Attention also turns to potential updates from China’s Ministry of Commerce on talks between China’s Vice Commerce Minister and US business leaders regarding tariffs. A Bloomberg report on Tuesday revealed that the Trump administration plans to tighten chip export controls on China — a key trading partner for New Zealand. The US is reportedly considering stricter restrictions on Nvidia chip exports and additional limitations on Chinese firms like SMIC and CXMT.
The NZD/USD pair struggles amid rising risk sentiment after US President Donald Trump stated late Monday that broad US tariffs on imports from Canada and Mexico “will go forward” after the current month-long delay ends next week. Trump claimed the US had “been taken advantage of” by foreign countries and reaffirmed his intent to impose so-called reciprocal tariffs.
Investor sentiment toward New Zealand remains under pressure, given the economy’s reliance on resource exports and its sensitivity to global trade war risks.
Tariffs are customs duties levied on certain merchandise imports or a category of products. Tariffs are designed to help local producers and manufacturers be more competitive in the market by providing a price advantage over similar goods that can be imported. Tariffs are widely used as tools of protectionism, along with trade barriers and import quotas.
Although tariffs and taxes both generate government revenue to fund public goods and services, they have several distinctions. Tariffs are prepaid at the port of entry, while taxes are paid at the time of purchase. Taxes are imposed on individual taxpayers and businesses, while tariffs are paid by importers.
There are two schools of thought among economists regarding the usage of tariffs. While some argue that tariffs are necessary to protect domestic industries and address trade imbalances, others see them as a harmful tool that could potentially drive prices higher over the long term and lead to a damaging trade war by encouraging tit-for-tat tariffs.

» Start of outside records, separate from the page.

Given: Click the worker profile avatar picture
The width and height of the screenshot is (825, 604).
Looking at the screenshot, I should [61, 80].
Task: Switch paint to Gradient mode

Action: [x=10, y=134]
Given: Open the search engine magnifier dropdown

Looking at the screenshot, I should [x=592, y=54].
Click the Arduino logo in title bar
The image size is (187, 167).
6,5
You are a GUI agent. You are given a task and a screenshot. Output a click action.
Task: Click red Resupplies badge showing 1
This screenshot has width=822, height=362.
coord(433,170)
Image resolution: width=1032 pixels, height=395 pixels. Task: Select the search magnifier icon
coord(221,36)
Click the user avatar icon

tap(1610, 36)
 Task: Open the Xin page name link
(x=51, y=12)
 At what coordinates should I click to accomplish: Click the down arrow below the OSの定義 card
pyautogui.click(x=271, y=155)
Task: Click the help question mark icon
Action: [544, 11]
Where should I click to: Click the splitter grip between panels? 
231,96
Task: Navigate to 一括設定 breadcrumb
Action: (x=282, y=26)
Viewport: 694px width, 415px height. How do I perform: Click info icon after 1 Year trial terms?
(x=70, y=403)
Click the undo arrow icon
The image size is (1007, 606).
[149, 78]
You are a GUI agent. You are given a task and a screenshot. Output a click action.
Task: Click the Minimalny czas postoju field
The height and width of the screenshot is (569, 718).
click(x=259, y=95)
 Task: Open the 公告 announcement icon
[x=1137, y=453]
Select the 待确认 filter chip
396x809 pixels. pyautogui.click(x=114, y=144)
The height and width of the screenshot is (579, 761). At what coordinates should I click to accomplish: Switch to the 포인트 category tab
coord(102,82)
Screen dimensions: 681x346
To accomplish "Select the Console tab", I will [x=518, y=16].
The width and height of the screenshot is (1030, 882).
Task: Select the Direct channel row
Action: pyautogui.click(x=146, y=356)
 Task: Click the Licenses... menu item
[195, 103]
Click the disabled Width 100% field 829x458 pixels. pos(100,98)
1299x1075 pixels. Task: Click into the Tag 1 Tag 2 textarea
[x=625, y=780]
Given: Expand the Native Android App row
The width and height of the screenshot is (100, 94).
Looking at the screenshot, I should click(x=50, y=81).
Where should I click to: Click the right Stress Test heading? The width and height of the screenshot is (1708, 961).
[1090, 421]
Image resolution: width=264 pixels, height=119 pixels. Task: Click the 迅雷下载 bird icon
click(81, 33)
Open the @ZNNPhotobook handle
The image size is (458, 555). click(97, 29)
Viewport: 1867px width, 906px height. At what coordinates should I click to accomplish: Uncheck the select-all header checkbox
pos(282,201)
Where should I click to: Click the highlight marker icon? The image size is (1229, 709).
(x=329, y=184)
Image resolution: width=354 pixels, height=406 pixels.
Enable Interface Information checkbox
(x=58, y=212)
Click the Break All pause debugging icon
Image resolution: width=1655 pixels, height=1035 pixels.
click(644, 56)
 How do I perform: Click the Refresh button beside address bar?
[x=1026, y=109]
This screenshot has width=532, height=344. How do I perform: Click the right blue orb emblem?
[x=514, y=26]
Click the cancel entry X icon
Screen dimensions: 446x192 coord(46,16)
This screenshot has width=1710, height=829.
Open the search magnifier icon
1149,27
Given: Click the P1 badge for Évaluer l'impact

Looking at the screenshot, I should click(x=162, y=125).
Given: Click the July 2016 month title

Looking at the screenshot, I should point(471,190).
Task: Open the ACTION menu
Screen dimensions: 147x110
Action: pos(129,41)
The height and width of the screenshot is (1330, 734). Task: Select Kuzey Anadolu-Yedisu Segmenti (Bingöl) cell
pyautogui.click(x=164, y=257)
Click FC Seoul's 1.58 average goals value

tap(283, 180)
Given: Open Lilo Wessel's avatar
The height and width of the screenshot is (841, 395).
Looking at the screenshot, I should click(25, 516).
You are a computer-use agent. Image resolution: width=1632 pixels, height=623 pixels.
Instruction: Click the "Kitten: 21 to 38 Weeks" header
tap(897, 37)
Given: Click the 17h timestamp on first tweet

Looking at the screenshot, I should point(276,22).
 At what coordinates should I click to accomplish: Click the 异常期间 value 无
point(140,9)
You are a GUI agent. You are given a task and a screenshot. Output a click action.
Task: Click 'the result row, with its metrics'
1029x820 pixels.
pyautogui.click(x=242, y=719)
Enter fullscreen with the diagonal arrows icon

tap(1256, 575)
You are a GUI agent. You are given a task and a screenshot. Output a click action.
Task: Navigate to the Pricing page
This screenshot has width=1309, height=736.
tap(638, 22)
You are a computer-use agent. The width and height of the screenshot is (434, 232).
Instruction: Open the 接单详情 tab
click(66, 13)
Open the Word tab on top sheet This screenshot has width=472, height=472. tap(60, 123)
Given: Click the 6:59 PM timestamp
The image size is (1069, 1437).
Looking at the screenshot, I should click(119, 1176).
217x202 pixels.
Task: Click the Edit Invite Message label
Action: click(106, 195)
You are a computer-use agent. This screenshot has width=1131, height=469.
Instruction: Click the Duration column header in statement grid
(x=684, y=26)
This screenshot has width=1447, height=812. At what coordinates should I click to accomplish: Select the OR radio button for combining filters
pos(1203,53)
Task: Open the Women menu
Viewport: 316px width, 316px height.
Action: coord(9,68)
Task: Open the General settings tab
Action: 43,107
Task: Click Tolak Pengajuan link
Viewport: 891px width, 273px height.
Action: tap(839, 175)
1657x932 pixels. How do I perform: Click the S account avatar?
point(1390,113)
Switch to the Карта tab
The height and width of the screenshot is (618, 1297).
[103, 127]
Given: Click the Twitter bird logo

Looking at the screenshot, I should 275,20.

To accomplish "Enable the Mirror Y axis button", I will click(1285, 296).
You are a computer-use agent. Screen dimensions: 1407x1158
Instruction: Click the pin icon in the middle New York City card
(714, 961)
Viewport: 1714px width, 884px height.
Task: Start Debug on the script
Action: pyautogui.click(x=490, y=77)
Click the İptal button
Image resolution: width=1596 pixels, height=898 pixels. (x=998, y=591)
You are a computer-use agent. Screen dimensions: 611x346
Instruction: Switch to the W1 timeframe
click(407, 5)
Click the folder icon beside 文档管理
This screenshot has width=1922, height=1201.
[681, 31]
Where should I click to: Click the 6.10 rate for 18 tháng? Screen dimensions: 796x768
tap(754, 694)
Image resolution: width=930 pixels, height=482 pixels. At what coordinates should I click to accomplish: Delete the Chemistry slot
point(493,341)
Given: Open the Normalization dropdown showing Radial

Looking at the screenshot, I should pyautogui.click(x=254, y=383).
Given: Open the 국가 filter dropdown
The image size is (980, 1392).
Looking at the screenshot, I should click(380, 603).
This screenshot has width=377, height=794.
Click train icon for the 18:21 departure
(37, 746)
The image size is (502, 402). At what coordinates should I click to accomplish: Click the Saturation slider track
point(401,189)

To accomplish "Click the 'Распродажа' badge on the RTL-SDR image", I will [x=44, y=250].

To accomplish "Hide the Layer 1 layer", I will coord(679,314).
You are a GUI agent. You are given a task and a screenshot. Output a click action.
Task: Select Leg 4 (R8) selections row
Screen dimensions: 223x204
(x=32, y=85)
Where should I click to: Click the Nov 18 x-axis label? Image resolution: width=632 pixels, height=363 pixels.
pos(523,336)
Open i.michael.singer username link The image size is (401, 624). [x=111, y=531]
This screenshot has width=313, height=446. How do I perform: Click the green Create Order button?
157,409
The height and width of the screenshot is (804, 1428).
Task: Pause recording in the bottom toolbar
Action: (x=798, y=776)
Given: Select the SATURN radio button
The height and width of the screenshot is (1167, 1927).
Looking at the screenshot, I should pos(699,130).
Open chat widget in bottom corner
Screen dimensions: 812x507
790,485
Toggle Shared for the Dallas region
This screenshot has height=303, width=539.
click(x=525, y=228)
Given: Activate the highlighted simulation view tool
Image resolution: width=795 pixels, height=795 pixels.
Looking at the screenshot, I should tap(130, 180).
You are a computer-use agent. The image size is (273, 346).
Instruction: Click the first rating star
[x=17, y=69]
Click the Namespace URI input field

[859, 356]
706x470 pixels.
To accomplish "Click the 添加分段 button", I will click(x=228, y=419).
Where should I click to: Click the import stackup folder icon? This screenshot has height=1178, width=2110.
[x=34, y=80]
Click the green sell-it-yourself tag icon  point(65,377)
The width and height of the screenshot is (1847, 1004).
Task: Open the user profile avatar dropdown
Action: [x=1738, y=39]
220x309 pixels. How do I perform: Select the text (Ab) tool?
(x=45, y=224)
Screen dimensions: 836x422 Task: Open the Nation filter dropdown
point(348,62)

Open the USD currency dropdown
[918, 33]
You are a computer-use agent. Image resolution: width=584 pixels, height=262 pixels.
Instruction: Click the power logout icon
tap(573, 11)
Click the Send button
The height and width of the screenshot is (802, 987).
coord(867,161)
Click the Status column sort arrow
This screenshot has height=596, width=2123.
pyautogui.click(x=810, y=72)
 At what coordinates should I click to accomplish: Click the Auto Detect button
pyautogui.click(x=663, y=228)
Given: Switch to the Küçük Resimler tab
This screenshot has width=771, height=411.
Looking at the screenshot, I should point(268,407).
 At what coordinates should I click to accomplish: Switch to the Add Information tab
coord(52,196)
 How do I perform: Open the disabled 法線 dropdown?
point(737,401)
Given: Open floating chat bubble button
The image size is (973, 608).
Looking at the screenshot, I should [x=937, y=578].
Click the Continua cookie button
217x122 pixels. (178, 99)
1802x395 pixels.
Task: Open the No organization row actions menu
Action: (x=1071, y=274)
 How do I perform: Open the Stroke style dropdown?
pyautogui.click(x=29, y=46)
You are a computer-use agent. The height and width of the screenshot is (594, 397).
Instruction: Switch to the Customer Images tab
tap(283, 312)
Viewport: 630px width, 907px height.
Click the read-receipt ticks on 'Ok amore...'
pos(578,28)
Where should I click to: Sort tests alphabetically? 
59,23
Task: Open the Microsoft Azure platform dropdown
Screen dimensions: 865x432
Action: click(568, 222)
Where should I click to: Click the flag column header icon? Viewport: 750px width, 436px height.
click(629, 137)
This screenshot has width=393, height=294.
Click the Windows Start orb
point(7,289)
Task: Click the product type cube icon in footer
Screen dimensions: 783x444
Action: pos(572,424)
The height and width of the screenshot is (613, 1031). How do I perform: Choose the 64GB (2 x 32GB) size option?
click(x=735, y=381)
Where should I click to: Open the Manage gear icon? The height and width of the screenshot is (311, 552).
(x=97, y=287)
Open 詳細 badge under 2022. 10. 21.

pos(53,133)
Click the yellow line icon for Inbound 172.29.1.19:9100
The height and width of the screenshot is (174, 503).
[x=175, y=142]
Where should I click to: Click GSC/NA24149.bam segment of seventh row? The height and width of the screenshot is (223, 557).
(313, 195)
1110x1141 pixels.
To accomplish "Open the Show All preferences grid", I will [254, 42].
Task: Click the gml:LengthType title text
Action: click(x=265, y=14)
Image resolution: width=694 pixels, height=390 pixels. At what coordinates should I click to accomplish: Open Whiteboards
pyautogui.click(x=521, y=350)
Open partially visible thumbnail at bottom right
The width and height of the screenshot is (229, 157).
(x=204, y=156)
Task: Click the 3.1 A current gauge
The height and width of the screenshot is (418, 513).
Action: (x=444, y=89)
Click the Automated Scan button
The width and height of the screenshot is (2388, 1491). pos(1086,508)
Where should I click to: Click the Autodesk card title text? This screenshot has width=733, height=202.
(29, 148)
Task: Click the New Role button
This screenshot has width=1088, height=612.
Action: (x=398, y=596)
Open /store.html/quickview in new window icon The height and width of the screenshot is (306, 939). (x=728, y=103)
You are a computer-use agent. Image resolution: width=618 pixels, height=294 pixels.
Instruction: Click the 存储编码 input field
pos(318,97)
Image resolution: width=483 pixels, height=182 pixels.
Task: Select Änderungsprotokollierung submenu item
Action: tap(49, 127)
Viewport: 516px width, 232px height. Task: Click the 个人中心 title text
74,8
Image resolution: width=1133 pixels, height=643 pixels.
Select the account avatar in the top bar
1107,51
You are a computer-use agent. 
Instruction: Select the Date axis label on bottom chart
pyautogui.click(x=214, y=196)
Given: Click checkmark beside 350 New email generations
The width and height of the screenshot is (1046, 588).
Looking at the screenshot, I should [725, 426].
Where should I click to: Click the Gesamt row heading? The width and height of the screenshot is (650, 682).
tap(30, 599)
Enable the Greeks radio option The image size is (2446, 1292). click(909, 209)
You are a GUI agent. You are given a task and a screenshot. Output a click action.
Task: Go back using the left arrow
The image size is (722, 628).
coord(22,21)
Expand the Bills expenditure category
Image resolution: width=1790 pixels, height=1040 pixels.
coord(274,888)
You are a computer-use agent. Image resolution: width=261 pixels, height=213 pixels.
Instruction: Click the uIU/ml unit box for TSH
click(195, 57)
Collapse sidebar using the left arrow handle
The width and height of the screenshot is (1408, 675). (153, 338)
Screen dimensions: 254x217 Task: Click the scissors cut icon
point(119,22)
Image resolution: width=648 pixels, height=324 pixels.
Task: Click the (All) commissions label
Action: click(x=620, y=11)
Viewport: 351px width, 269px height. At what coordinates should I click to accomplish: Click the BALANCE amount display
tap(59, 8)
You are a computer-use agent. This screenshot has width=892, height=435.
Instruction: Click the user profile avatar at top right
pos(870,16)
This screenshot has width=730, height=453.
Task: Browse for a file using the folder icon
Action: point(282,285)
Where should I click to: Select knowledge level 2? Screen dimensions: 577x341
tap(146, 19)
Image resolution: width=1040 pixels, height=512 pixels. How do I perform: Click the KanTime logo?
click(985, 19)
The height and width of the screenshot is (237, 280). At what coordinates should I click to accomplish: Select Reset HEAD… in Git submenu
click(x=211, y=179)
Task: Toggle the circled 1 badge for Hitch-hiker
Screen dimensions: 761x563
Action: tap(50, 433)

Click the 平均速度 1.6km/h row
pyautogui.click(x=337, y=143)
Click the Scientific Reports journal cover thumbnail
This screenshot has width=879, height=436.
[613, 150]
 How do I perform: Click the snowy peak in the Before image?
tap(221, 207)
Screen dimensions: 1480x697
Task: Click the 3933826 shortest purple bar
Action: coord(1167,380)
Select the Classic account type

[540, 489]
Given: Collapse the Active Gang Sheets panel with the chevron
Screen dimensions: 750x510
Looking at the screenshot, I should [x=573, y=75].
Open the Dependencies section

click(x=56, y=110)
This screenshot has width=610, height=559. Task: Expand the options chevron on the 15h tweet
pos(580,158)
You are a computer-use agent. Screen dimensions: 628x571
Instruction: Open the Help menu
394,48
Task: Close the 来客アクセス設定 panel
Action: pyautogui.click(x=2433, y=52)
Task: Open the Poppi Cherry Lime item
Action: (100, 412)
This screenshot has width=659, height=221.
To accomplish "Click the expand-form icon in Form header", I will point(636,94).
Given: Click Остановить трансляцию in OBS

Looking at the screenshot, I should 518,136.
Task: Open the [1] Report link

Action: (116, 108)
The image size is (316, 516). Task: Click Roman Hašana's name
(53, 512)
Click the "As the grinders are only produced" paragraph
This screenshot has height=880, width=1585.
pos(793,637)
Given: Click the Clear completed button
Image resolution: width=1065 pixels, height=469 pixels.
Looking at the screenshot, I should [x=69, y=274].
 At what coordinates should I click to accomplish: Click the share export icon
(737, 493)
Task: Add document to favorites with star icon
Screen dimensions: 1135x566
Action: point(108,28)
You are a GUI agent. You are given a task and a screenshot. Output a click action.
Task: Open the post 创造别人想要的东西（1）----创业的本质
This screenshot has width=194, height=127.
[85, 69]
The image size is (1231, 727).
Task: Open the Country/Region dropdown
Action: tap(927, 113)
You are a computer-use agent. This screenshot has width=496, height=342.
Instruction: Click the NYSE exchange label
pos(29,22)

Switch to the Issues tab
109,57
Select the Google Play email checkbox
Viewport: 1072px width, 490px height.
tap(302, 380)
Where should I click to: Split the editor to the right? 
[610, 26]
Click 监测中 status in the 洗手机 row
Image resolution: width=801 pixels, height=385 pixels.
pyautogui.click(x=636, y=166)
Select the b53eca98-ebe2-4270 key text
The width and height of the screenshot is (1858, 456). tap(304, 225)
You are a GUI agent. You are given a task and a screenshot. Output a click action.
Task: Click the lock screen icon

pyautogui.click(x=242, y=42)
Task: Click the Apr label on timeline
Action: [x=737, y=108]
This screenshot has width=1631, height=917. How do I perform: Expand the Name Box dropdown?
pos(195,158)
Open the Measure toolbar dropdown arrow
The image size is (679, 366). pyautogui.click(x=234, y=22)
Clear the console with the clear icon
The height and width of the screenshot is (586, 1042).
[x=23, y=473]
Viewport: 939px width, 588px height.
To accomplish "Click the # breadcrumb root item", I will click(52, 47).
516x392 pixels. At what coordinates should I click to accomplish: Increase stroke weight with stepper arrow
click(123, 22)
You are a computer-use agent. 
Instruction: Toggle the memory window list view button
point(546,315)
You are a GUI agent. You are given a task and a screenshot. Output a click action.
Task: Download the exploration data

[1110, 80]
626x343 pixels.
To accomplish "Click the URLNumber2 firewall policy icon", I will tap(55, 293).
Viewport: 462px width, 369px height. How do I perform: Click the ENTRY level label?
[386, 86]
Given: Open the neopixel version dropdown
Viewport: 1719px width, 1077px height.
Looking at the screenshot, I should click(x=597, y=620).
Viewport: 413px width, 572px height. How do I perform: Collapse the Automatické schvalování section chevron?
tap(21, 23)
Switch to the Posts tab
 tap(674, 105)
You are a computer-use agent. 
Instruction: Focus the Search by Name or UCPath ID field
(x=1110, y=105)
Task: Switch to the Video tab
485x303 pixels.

During the run-up to the presidential election in November 2024, Donald Trump made it clear that he intends to use tariffs to support the US economy and American producers. In 2024, Mexico, China and Canada accounted for 42% of total US imports. In this period, Mexico stood out as the top exporter with $466.6 billion, according to the US Census Bureau. Hence, Trump wants to focus on these three nations when imposing tariffs. He also plans to use the revenue generated through tariffs to lower personal income taxes.